Background: The propensity for early lymphatic metastases of the oropharynx necessitates management of the neck even in the absence of clinical and radiographic disease. The likelihood of contralateral neck metastases in the absence of radiographic disease is not well understood for tonsil and tongue base cancers. Although some centers advocate unilateral neck treatment for lateralized tonsil cancers, the true rates of occult contralateral metastases for tonsil and especially tongue base cancers is not known. Knowledge of occult contralateral disease would help inform practitioners as to who may be candidate for unilateral neck management.

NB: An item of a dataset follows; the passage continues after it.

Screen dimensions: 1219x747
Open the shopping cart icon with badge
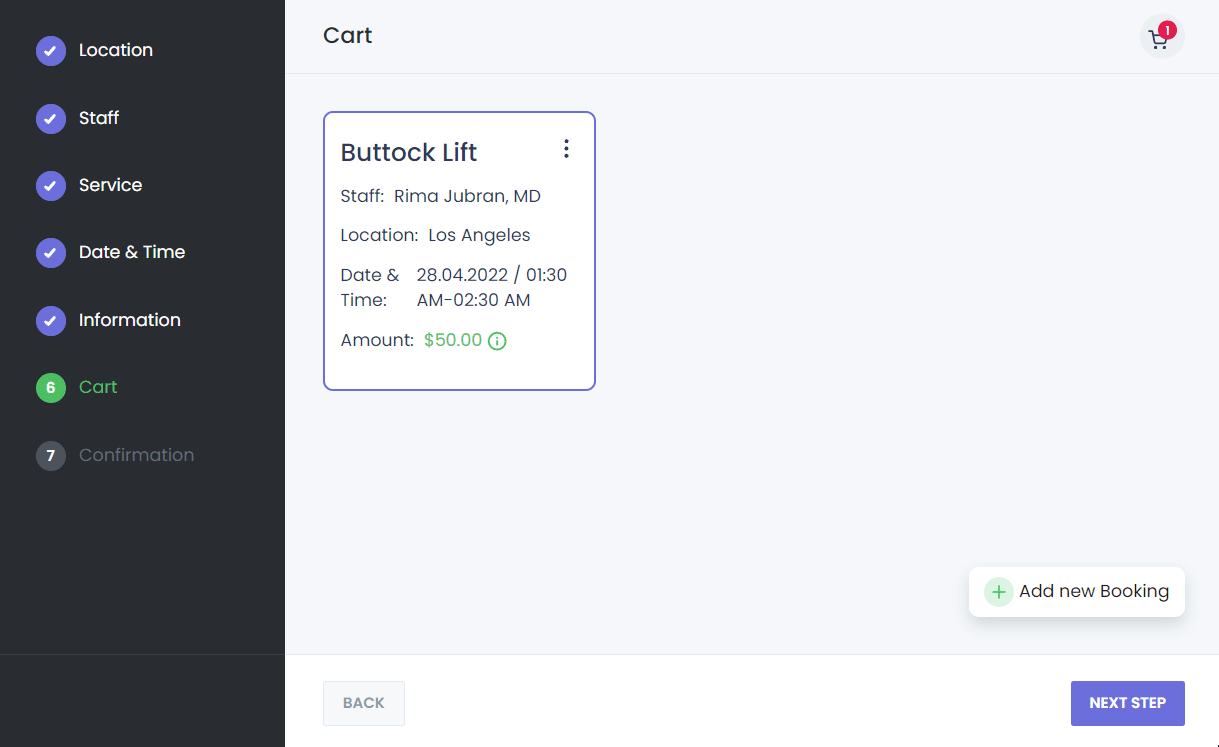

Objective: The objective of this study was to determine the rate of pathologic contralateral positive nodes in patients without suspicious preoperative imaging in a multi-institutional population of OPSCC patients treated with TORS and bilateral neck dissections.
Methods: A retrospective review of medical records was performed at the participating institutions: Princess Margaret Cancer Center, Toronto; Icahn School of Medicine at Mount Sinai, New York City;, and Montefiore Medical Center, New York City. Patients with OPSCC undergoing TORS and bilateral neck dissections were identified for analysis. Preoperative imaging, as reviewed by experienced neuroradiologists blinded to pathologic status, was compared to postoperative pathology reports. The AJCC 7th Edition was applied for staging.
Results: Thirty-three patients were identified who underwent bilateral neck dissections with TORS for OPSCC as initial therapy. There were 28 men and 5 women, and the median age of the population was 63 (SD = 10.5) years. Thirteen patients (39%) had tonsil primary, 19 (58%) patients had a base of tongue primary, and 1 (3%) patient had a pharyngeal wall primary. Twenty-five (74%) of patients were known to be p16+. Preoperative radiographic stages were as follows: 2 (6%) N0; 5 (15%) N1; 5 (15%) N2a; 16 (48%) N2b; 5 (15%) N2c; and 1 (3%) N3. Twenty-nine patients (88%) were radiographically negative in the contralateral neck preoperatively. Of the 5 patients with radiographically suspicious contralateral nodes, only 1 (20%) was positive on final pathology. Three patients were ultimately found to have pathologically positive contralateral nodes, and of these three, 2 were not anticipated on preoperative imaging. The occult contralateral nodal disease rate was 6.9%. One occult node was radiographically T1N1 p16+ tonsil primary 7 mm from midline, and the other was radiographically T4 (deep tongue muscle invasion) N2b p16- base of tongue primary at the midline. The sensitivity, specificity, positive predictive value, and negative predictive value of suspicious contralateral nodes on preoperative imaging were 33%, 84%, 20% and 93% respectively.
Conclusion: OPSCC patients undergoing TORS and elective contralateral neck dissection will have a very low rate of unanticipated contralateral nodal positivity. Many patients with suspected contralateral disease may in fact be down-staged postoperatively. Prediction of pathologic staging remains a challenge with current preoperative imaging modalities.